▶ **Texto de lectura**:
┄┄┄┄┄┄┄┄┄┄┄┄┄┄┄┄┄┄┄┄

Por Luis Fernando Riascos*

A 150 años del natalicio del poeta colombiano José Asunción Silva, cuando se observan algunos acontecimientos con la distancia de las décadas, como si se tuviera la fortuna de alejarse y verlo todo desde afuera, desde arriba, el resultado es una metáfora precisa de lo que pareciera ser un caos en los hilos que atan el destino, las causas y los efectos.
Parece que existieron días en que a hombres aislados por su soledad se les volteó el destino, no era la suerte en contra, era algo más, escribían sintiendo melancolía por lo que no vivirían, como si la flecha del tiempo se hubiera invertido. Ellos recordaron por momentos el futuro.

José Asunción Silva un poeta de 26 años, fino perfil árabe, pálido, musculoso y de rizos negros en los cabellos y la barba, vive en un día de 1891, en Santafé de Bogotá, una fría ciudad con ambiente de parroquia.

«Por ese entonces una grande aldea, limitada por las iglesias San Diego y La Capuchina… el tranvía de mulas —el testimonio más avanzado de la técnica de transporte—, recorría macilentamente la ciudad… en las salas familiares, un retrato de los octogenarios el día de la boda… el jefe de hogar fuma cigarrillos ‘Legitimidad’ y esconde en el ceibo una botella de ‘brandy’», ésta es la descripción de la Bogotá de ese tiempo hecha por el periodista Fabio Peñarte para ubicar a la Gruta Simbólica, un recinto de poetas que vivió a la sombra de los toques de queda de la Guerra de los Mil Días y tuvo en Silva a su guía espiritual.

Agobiado por la muerte de su hermana Elvira, un amor pecaminoso que lo perseguirá hasta la tumba, José Asunción Silva escribe un poema que hoy, mediando más de 118 años, si se quiere, se puede leer como parte de un guión:

(Plano general a la pareja) Ella estaba con él… A su frente/
pensativa y pálida (corte)/
(a continuación paneo desde la ventana) Penetrando al través de las rejas/
De antigua ventana/ De la luna naciente venían/
Los rayos de plata/
(corte)/
(primer plano al hombre) Él estaba a sus pies, de rodillas/
Perdido en las vagas/
Visiones que cruzan en horas felices/
Los cielos del alma…
(Luz de luna, El libro de versos).

Claro, no se sabe que percepción tenía Silva en ese momento de estas imágenes que iban más allá de la fotografía y la pintura. Pero el poeta siguió penetrando en lo que no existía.

Por los 19 años de edad vivió y estudió once meses en Europa, de regreso a esa Bogotá apartada del resto del mundo, se intentó notar tan culto y educado que se ganó el apodo de José ‘Presunción’. Diez años pasaron de ese viaje y escondido en José Fernández, su personaje autobiográfico, crea una novela que llamó De sobre mesa, plasmó ese tiempo en las grandes capitales de lo que él se convenció era el centro del mundo. En las primeras líneas, otra vez restos de imágenes en movimiento que nadie había inventado.

┄┄┄┄┄┄┄┄┄┄┄┄┄┄┄┄┄┄┄┄

▶ **Bloque de datos**:
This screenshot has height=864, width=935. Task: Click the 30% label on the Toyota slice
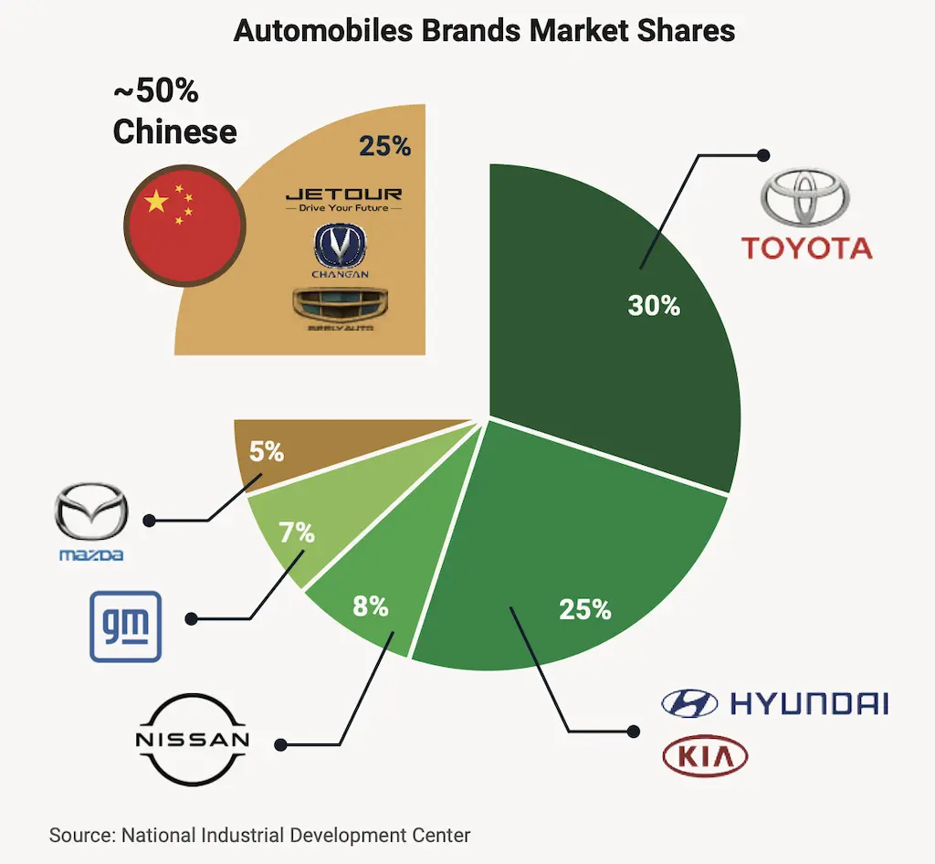click(654, 305)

┄┄┄┄┄┄┄┄┄┄┄┄┄┄┄┄┄┄┄┄

▶ **Sobre la tarea**: Resuma en dos oraciones el texto sobre José Asunción Silva.

▶ **Respuesta redactada**: A 150 años del natalicio de José Asunción Silva, el texto lo presenta como un poeta de 26 años que vivía en 1891 en una Bogotá fría y con ambiente de parroquia, donde fue guía espiritual de la Gruta Simbólica. Señala que, agobiado por la muerte de su hermana Elvira, escribió un poema que hoy puede leerse como parte de un guión, y que en su novela De sobre mesa, donde plasmó su estancia en las grandes capitales europeas, volvió a crear imágenes en movimiento que nadie había inventado.